PASSAGE TO READ -

-- start --

This project aims to analyze the key housing features that affect sales prices and housing affordability to provide actionable insights. Inferences retrieved from the data can help to identify features having greatest impact on affordability and generate further insights for homebuyers, who have to make informed decision on which housing option is compatible with their affordability, real estate brokers, who have to customize advice and recommendations to individual needs, and mortgage providers or banks, like my current company, who have to set up financing solutions based on metrics of housing affordability. Therefore, the final goal of this project is to develop statistical solutions with sampling techniques, OLS regression models and Bayesian analysis to assess contributions from the most influential housing features to housing affordability. This emphasis will be on inference, rather than prediction, and will address upcoming challenges expressed by skew distributions in prices and their outliers to make sure conclusions are drawn in a statistically reliable, practical and relevant way.

What This Project Is Not About

It is import to clarify that this project is not about price prediction or prediction's optimization. Instead, it concentrates on statistical inference, which determines the impact of different features on affordability and provides a statistical framework to interpret their impacts to indentify the most crucial influencers. Machine Learning algorithms such as tree-nased models or neural networks are not applicable in this project as it focus on capturing relationships among features. Also, this project does not set certain affordability thresholds manually and affordability's classification.

Data

A challenge arises with the data availability for the Canadian context that I am unable to find a good enough or ready-to-consume data with domain in Canadian housing affordability. I tried to look through websites of Government of Canada or Canada Statistics but their data are scattered, not yet combined, time series type and require significant amount of time to find enough data aspects for manipulationa and combination, regarless of their individual dataset's completeness across features. Therefore, I decided to focus on statiscal modelling techniques analyzing housing affordability with usage of this data from the American housing context of Ames city.

The data comes directly from Kaggle with two sets: training and testing. I will use the training for data exploration, preparation, assessment and model development before applying the best model on the testing set. The data has 79 explanatory variables which are manageable and describe aspects of residential properties in Ames, Iowa. This data provides an excellent source to study housing trends and affordability with a good amount of meaningful features and data records describing different aspects of housing. The modelling will take all features as influencers to be analyzed, visualized, sampled and modelled to assess the final set of best features on different samples of the US house prices and affordability in Ames. Later, the training data can be split into 2 samples: training and testing for further model evaluation.

https://www.kaggle.com/competitions/house-prices-advanced-regression-techniques

Import Libraries

Load Data

Part 1: EXPLORATORY DATA ANALYSIS

Review data type & Cast MSSubClass

As SubClass was initially identified as int64, I will cast it as object although its values are numeric.

Check for null or NaN

As NaN values exist in some features, I will provide some treatments to fill with 0 or median values or certain values based on the Data Dictionary, depending on certain features. For some features related to Year, I will leave them as they are for now.

Create Total Living Area feature

Create Total Bath feature

By creating two new features as above, relationships in data can be more effectively captured by aggregated features with combined effects. Total living area can explain house prices better than splitting it across individual floor areas. Total bath count incorporates the effects of full and half bathrooms in a more meaningful way. This is as expected as home buyers tend to care more about the total living space and the total number of bathrooms that could include both full bath and half bath. These two new features simplify the model while preserving the total living space's explanatory power. Also, they can eliminate the correlation between the original features and stabilize the latter models as high correlation between independent variables leads to multicollinearity which inflates standard errors of coefficients and makes coefficients unstable and difficult to interpret.

-- end --

RECORDS PROVIDED -
-- start --

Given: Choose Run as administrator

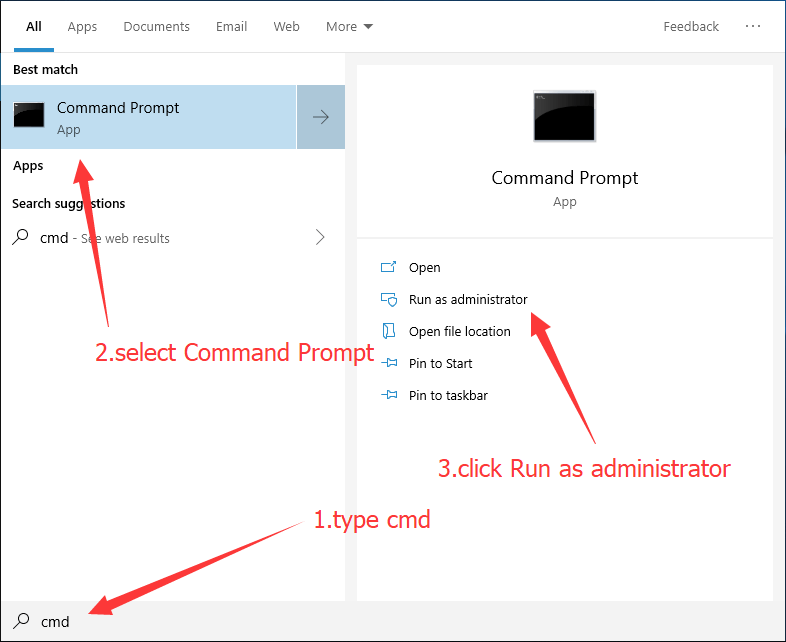Looking at the screenshot, I should [x=468, y=299].
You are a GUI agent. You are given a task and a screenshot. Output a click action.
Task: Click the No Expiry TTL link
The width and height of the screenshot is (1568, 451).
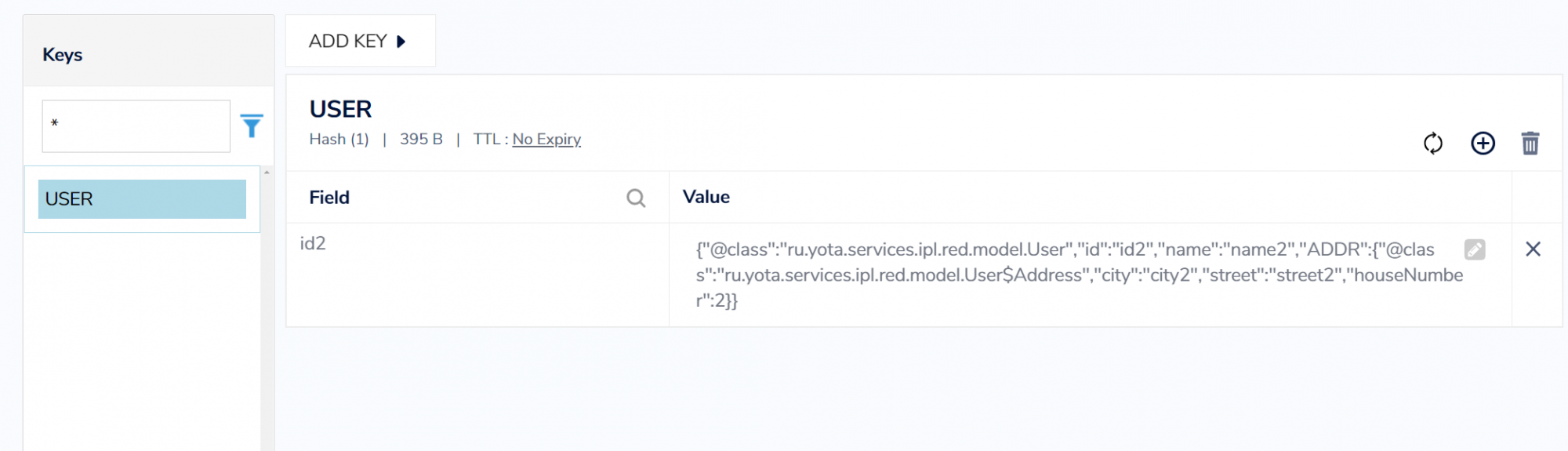pyautogui.click(x=546, y=139)
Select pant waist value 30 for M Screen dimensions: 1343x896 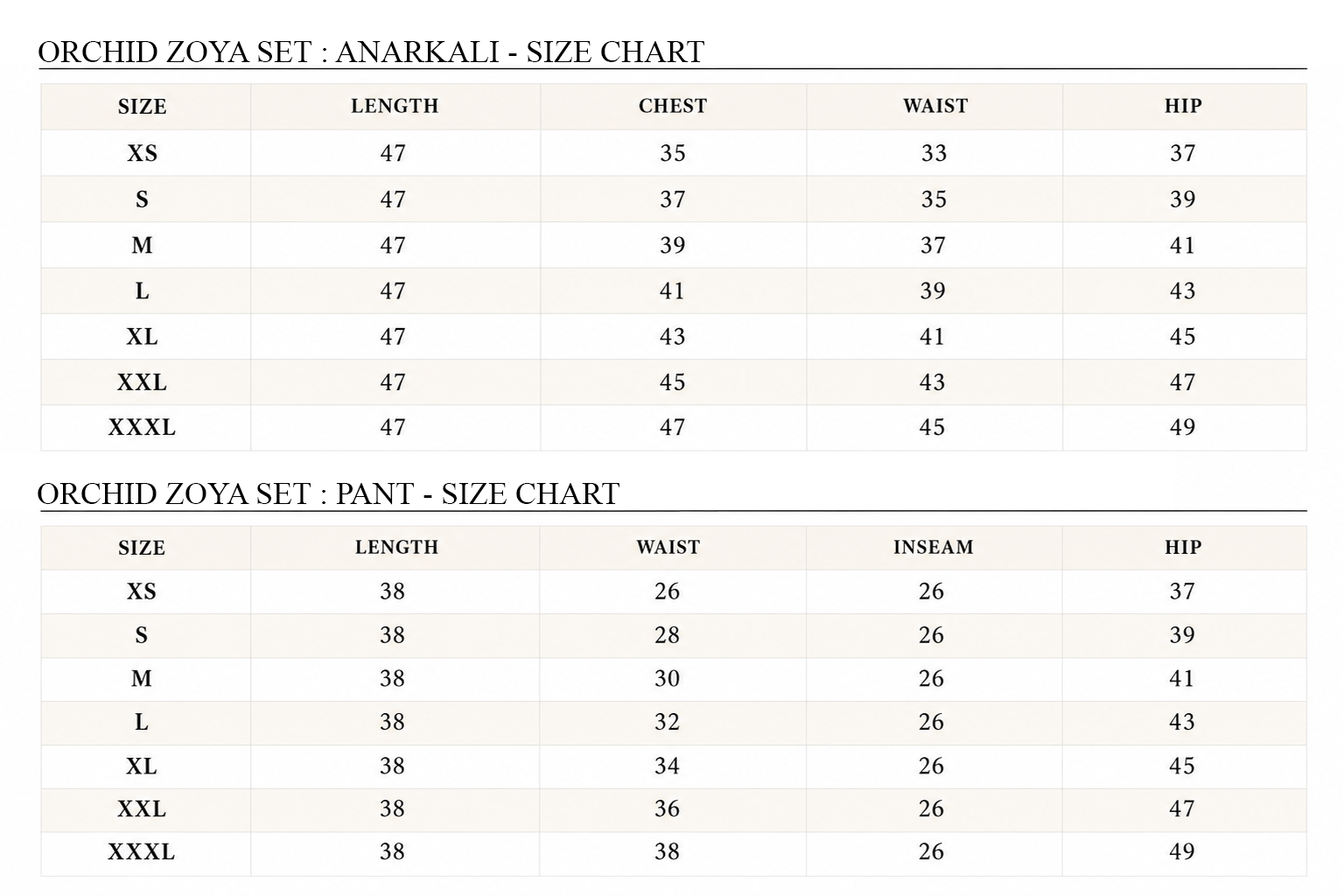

-- end --

OBJECTIVES -
(1) Decide whether each statement below agrees with the housing affordability project write-up. For each one, answer yes or no and quote the words from the write-up that settle it.
(a) The project puts its emphasis on price prediction rather than inference.
(b) The Kaggle data includes 79 explanatory variables.
(c) The subclass feature will be cast as an object even though its values are numeric.
(2) Continue the housing affordability project write-up, starting after its final sentence.

OUTPUTS -
(1)
(a) No: "This emphasis will be on inference, rather than prediction"
(b) Yes: "The data has 79 explanatory variables which are manageable"
(c) Yes: "I will cast it as object although its values are numeric."

(2)
Recode Building Type and House Style

Histogram before Convertion

Address & Remove Zero Inflated Features

Explanation for removing the columns

As per the Histogram plots and domain knowledge:

Due to low explanatory power or redundancy:

Due to high dimensional features with excessive levels:

Due to minimal relationship with target:

Due to zero-inflated effects:

Add new calculated features

Creating new features like Sale Price by Total Living Area can provide meaningful insights into the relative cost and value of properties. There are several reasons why creating such new features is important for further analysis that I will describe as below:

First, it helps to normalize sale price for better comparison across properties of varying sizes. As sale prices of properties can vary greatly as per their living area. If we use the absolute prices directly, it might lead to misleading comparisons. For example, a small house with a high sale price might seem expensive but it might actually have lower cost per square foot than a larger house with a slightly higher sale price.

Secondly, it captures affordability in a more meaningful way. The sale price per square foot reflects affordability mroe realistically than total sale price. Buyers used to consider the cost per square foot as their own benchmark for affordability and value for purchase. When they are considering two houses at the same price, different sizes of them can differ in perceived affordability.

Thirdly, these calculations helps to handle skewness and outliers better in sale price distribution by reducing skewness and mitigating the outliers' influence. If a very large house with an unsually high sale price appear on the listing, it can skew the results. Therefore, by normalizing with new calculations, it makes features of this property more interpretable and statistically stable.

Fourthly, it can help improve predictive models like OLS regression to explain variations in sale price better by incorporating both price and area into a single metric which yield stronger predictos and reducing collinearity.

Furtheremore, it aligns with domain knowledge in real estate to evaluate property value and market trends and makes results more interpretable for buyers, sellers and mortgage providers.

In this practice, the codes and calculation can ensure this features as denominators to be non-zero before dividing. However, even after generating new metric, it can still be skewed. Later on, a log transformation can normalize them further and a scaling technique can help scale it in a standard way to enhance model performance before plotting in correlation matrices to confirm it significance.

Select numerical features excluding ID, Year-type columns

Any datetime type features will be excluded for further EDA as they should be used for Time Series Analysis.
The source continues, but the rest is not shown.